Duplications of the short arm 4p
4p duplications are characterized by their frequent impact on growth and neurological development. We regularly find in these cases a neonatal hypotonia associated with psychomotor developmental delay, feeding difficulties, and, in some patients, epilepsy. The facial dysmorphism may resemble that of Wolf-Hirschhorn syndrome (which results from a 4p deletion), sometimes leading to initial diagnostic confusion.
Duplications of the long arm 4q
4q duplications produce a different clinical spectrum. Congenital heart defects are more frequently reported, as well as renal or limb anomalies. Intellectual disability remains variable, ranging from mild impairment to moderate deficiency depending on the size and exact position of the duplicated fragment.
The phenotypic diversity among patients with cytogenetically similar duplications poses a major challenge for genetic counseling. Two comparable-sized 4q duplications can produce very different clinical pictures, making any individual prognosis uncertain in the absence of functional data on the involved genes.

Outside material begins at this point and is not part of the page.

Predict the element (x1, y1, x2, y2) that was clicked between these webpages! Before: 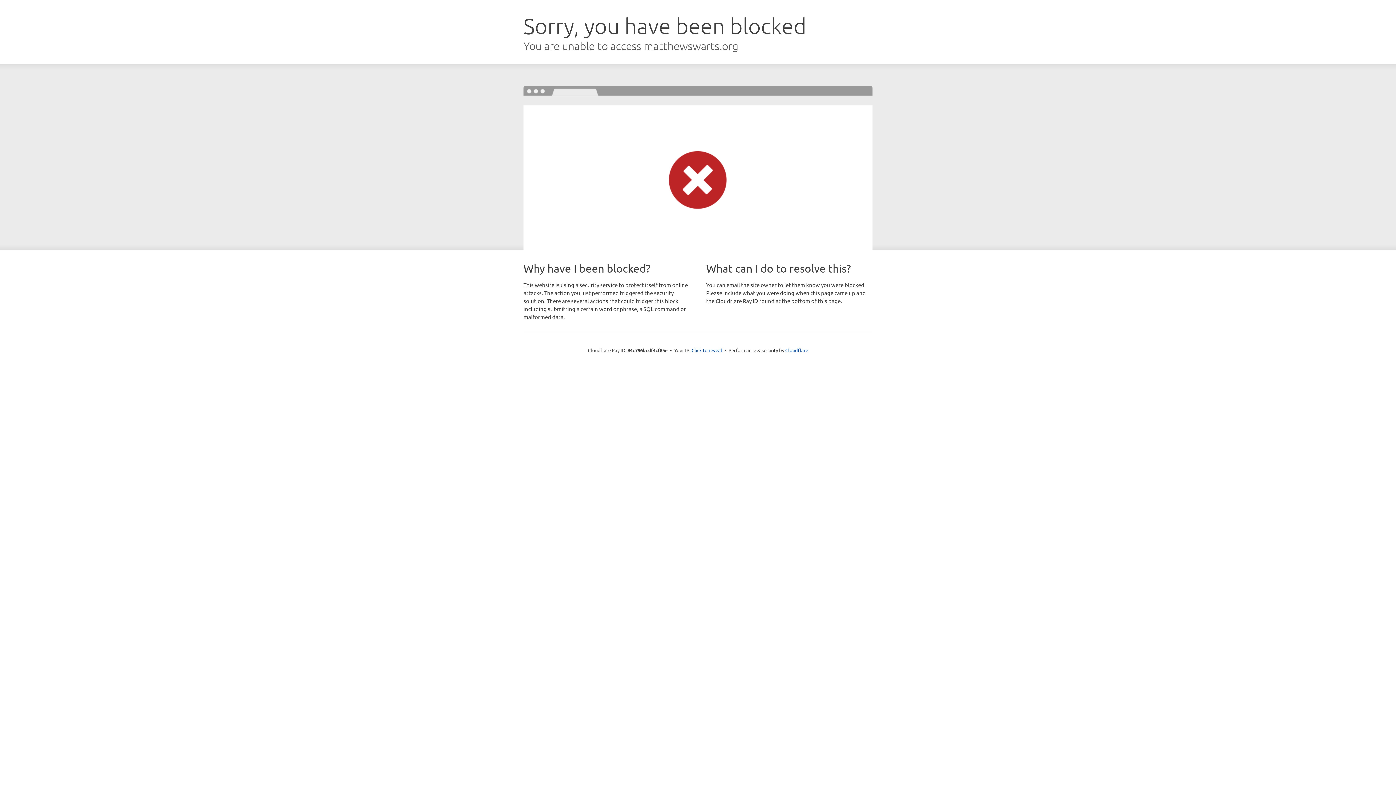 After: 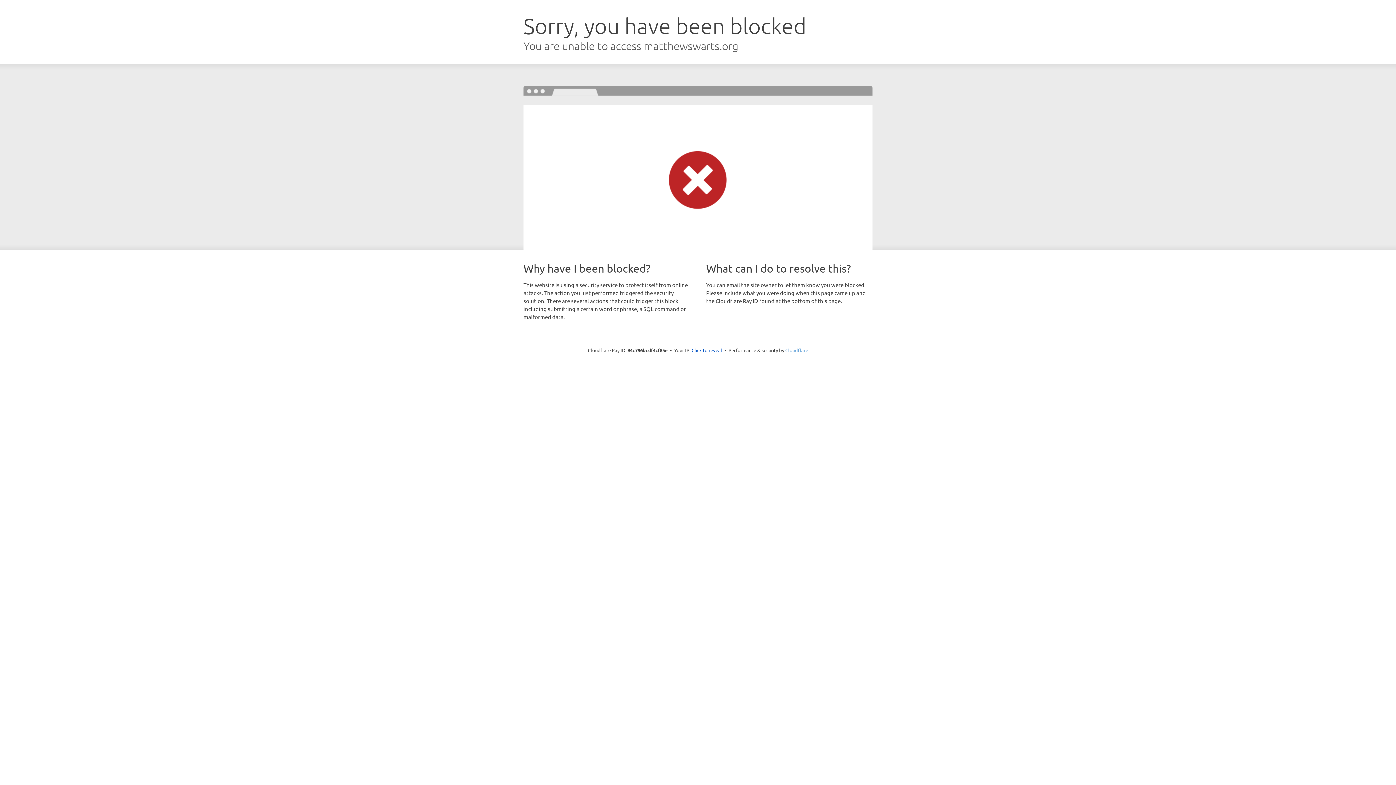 Action: label: Cloudflare bbox: (785, 347, 808, 353)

Prenatal and postnatal diagnosis of partial trisomy of chromosome 4
In recent years, non-targeted chromosomal analysis programs in prenatal settings (CMA, prenatal exome) have detected these microduplications based on an isolated ultrasound finding: intrauterine growth retardation, small congenital heart defect, renal anomaly. The clinical picture is often not syndromic at the time of discovery, complicating parental decision-making.

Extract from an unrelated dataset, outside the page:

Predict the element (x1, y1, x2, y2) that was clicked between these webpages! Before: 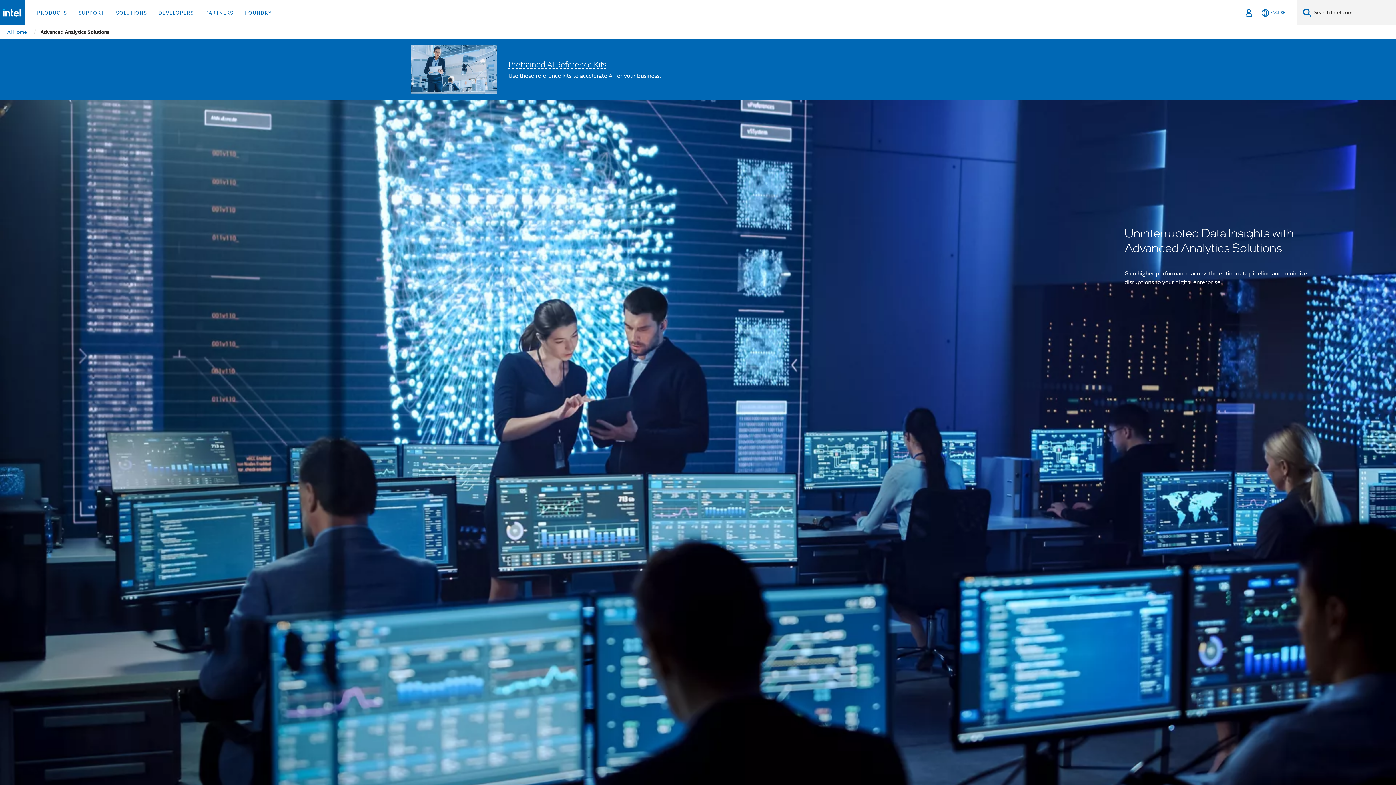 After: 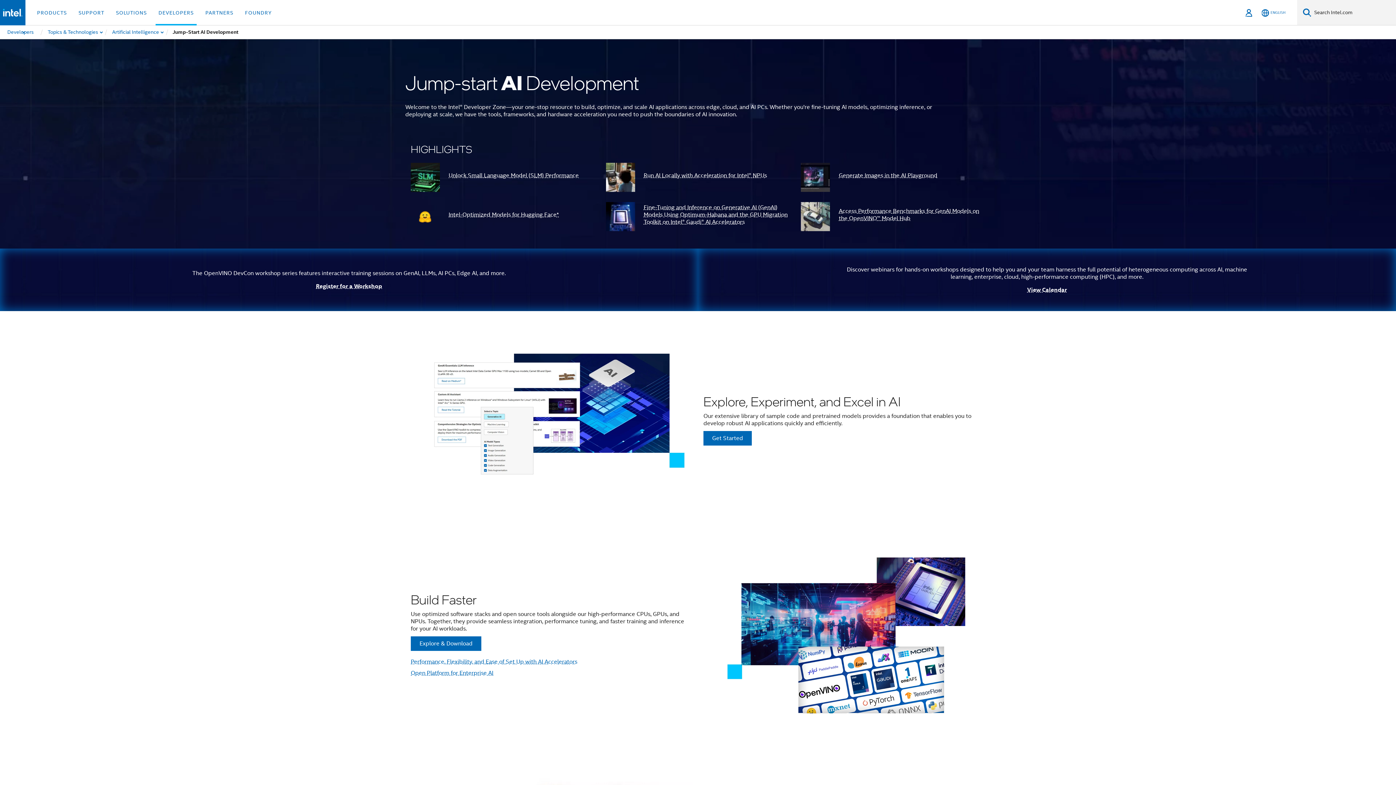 Action: bbox: (410, 45, 497, 94)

The elements leading to diagnosis are as follows:
- An isolated ultrasound finding (growth retardation, heart or kidney malformation) followed by CMA or molecular karyotype on fetal sampling
- Postnatally, an association of psychomotor delay, hypotonia, and dysmorphic features prompting genetic analysis
- More rarely, an incidental finding during exome sequencing performed for another indication
The phenotypic variability and incomplete penetrance of these microduplications make prenatal genetic counseling particularly delicate. Reference centers for developmental anomalies report increasing difficulty in formulating a reliable prognosis in light of these findings, precisely because genotype-phenotype correlations remain insufficiently established for small segments.
Multidisciplinary management and preimplantation diagnosis
The management of a child with a partial trisomy of chromosome 4 does not fundamentally differ in structure from that of other rare chromosomal anomalies: neurological follow-up, psychomotor rehabilitation, speech therapy, cardiac and renal monitoring depending on the clinical picture. What changes is the almost total absence of published cohorts of sufficient size to guide therapeutic decisions.
The professionals involved cover a wide spectrum:
- Clinical geneticist for cytogenetic follow-up and family counseling
- Neuropediatrician for the management of epilepsy and developmental delay
- Pediatric cardiologist and nephrologist depending on the identified malformations
- Occupational therapist, psychomotor therapist, and speech therapist for daily functional support
Recent French recommendations on preimplantation diagnosis now include rare anomalies such as segmental trisomies for couples who have already had a child with a structural chromosomal anomaly. PGD, long reserved for trisomies 13, 18, 21, and sex chromosome anomalies, is gradually opening up to duplications and insertions involving chromosome 4, expanding reproductive options for these families.
The rarity of segmental trisomy 4 means that each new diagnosis contributes to an still fragmented knowledge base. Systematic sequencing in pediatrics reveals attenuated forms that redefine the spectrum of this anomaly, well beyond the severe picture historically described. For the families involved, the link with a reference center for developmental anomalies remains the most reliable resource for appropriate follow-up and updated genetic counseling.